Los relativistas son conservadores en el sentido anterior. Bajo la norma del “vive y deja vivir”, en apariencia tolerante, ocultan su deseo de que no les increpen. Ansían tanto como el conservador más recalcitrante mantener intactas sus creencias originales. Evaden los cuestionamientos, les incomoda la discusión racional.

Así, no debería parecernos extraño que tanto para los dogmáticos como para los relativistas la ciencia sea sospechosa y que consideren que los expertos no deberían tener un papel importante en la toma de decisiones públicas (a menos que sean los presuntos expertos en los que de hecho ya confían). Unos quieren que no se enseñe la teoría de la evolución en los colegios, y otros son clientes frecuentes de las chapuzas más delirantes (pseudociencias y pseudoterapias sin ninguna base evidencial). Su romance con la irracionalidad es lo que les hermana. Son dos caras de la misma moneda.

El progresismo es la sensibilidad opuesta al conservadurismo, aunque con frecuencia se le considere relativista. A menudo se confunde al progresismo con la llamada “cultura progre” o “cultura woke”. Pero los progre o wokes son vigorosos conservadores. Evaden discusiones que piensan zanjadas, cancelan a quien opina distinto, entronan sus dogmas morales preferidos y tienen decidido ya cuál es el lado correcto de la historia (¡claro, el lugar que de hecho ya ocupan!). Los progresistas, por el contrario, como bien apunta Friedrich A. Hayek en su ensayo Why I am not a conservative, “aun cuando posiblemente estén hoy moviéndose en una dirección equivocada, desean no obstante enjuiciar de modo objetivo lo existente, a fin de modificar todo lo que sea necesario”.

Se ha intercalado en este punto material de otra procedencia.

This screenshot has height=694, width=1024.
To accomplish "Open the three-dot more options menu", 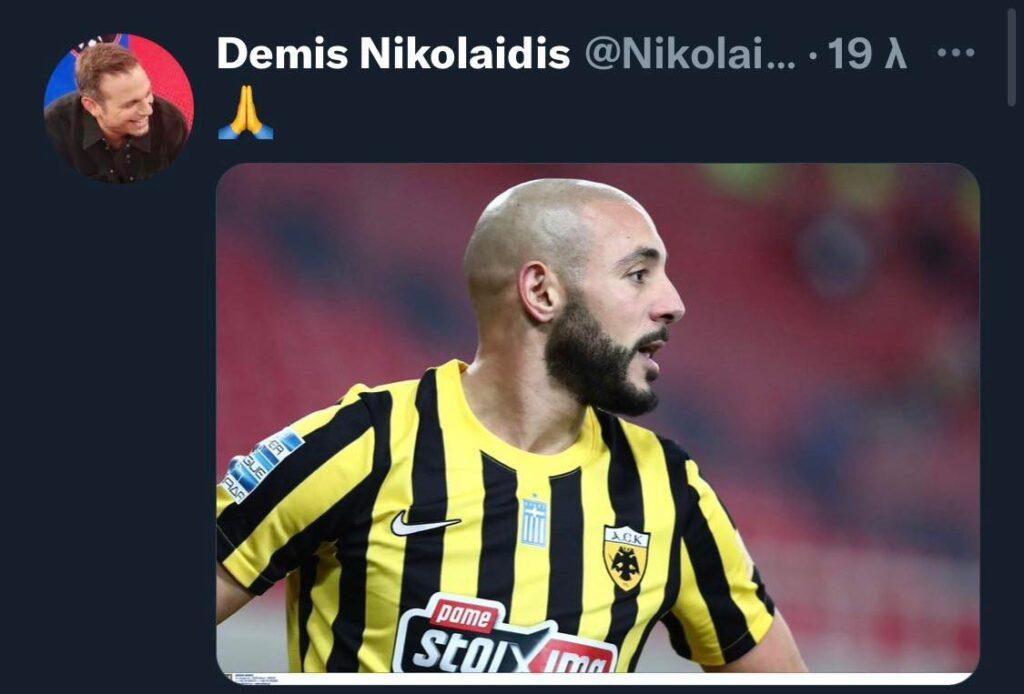I will coord(955,52).
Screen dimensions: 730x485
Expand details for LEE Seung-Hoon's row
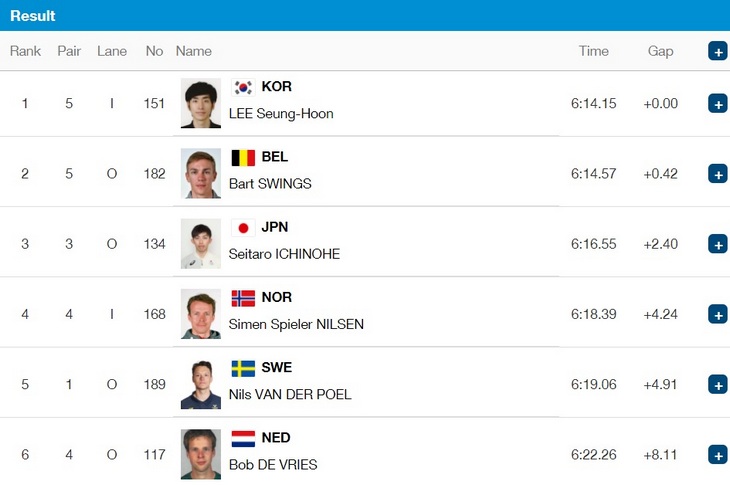tap(718, 103)
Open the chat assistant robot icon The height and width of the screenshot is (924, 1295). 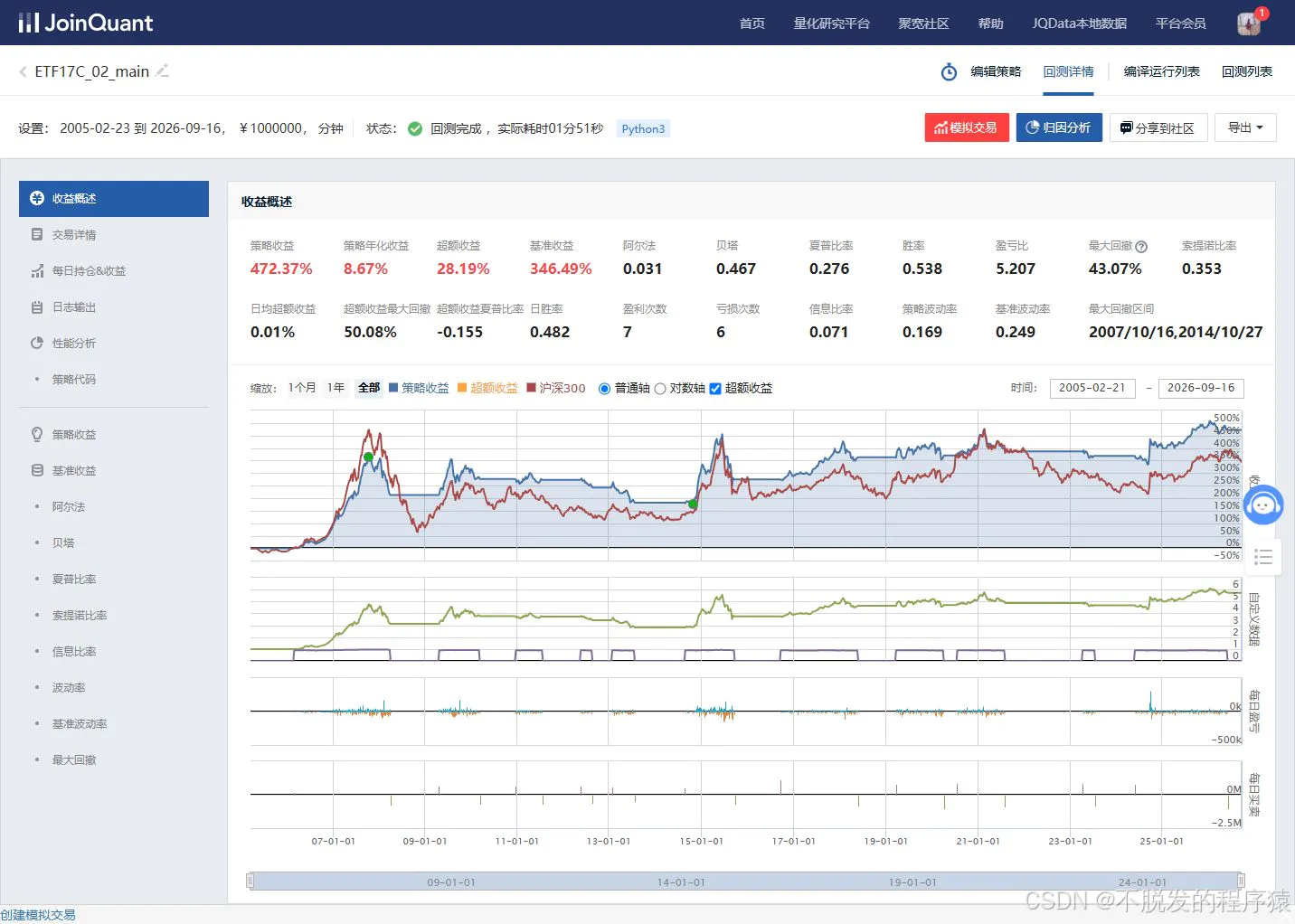pos(1263,504)
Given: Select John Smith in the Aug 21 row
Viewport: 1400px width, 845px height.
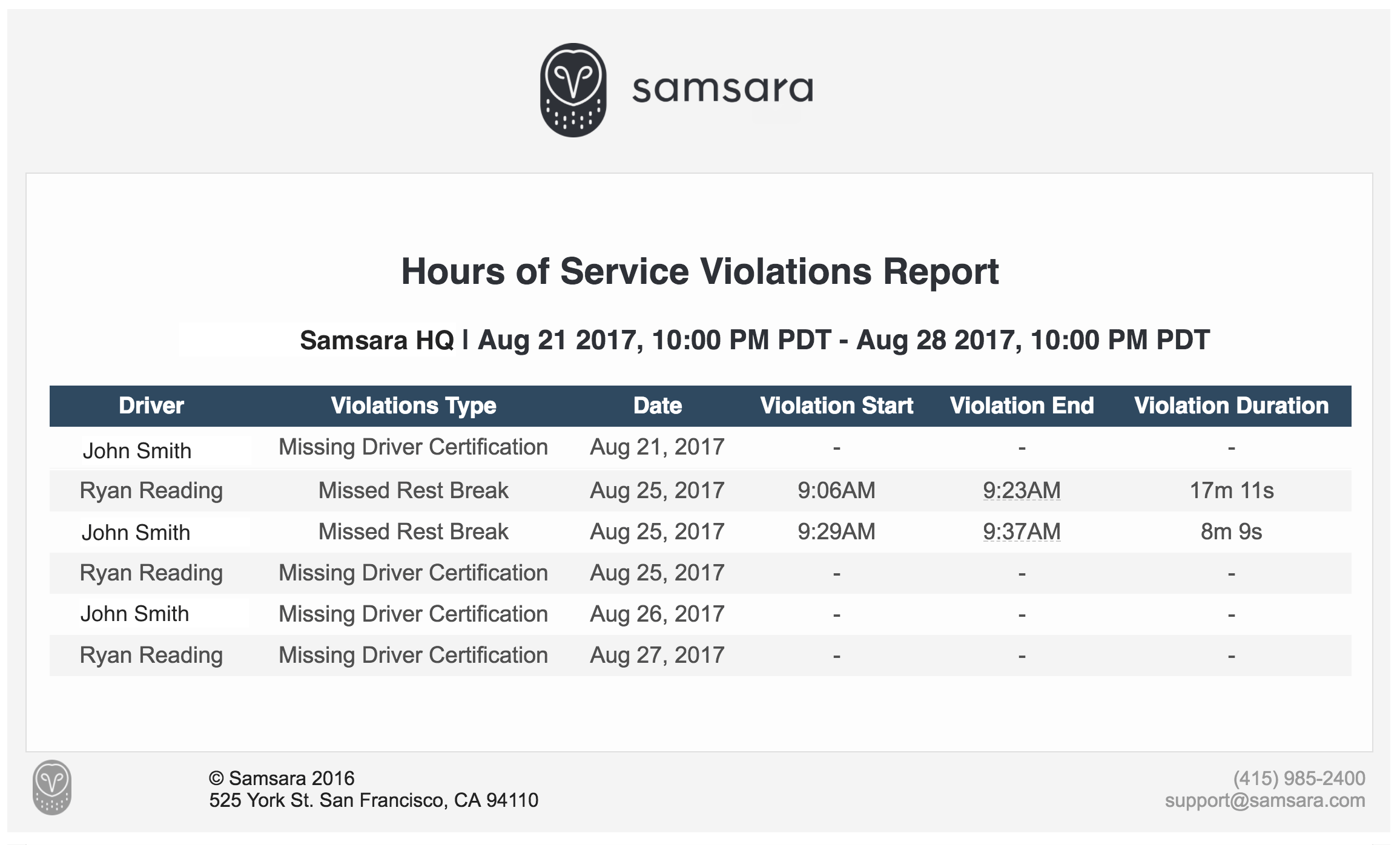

Para el progresista la pluralidad no es incomoda, es riqueza y oportunidad. Ven en el desacuerdo y en la discusión el alimento para su propia mejora. Michael Ende describió la sensibilidad a la que me refiero de la siguiente manera en sus Cuadernos: “me alegro de que haya otros que son diferentes de mí. Así, el mundo se vuelve para mí más rico y polícromo. A mí, todo lo ajeno me llena del mayor interés (…) Ese ‘ser-diferente’ yo no quiero ‘tolerarlo’, quiero conocerlo: incluso ―o, sobre todo en este caso― cuando sé a priori que nunca llegaré a comprenderlo del todo”.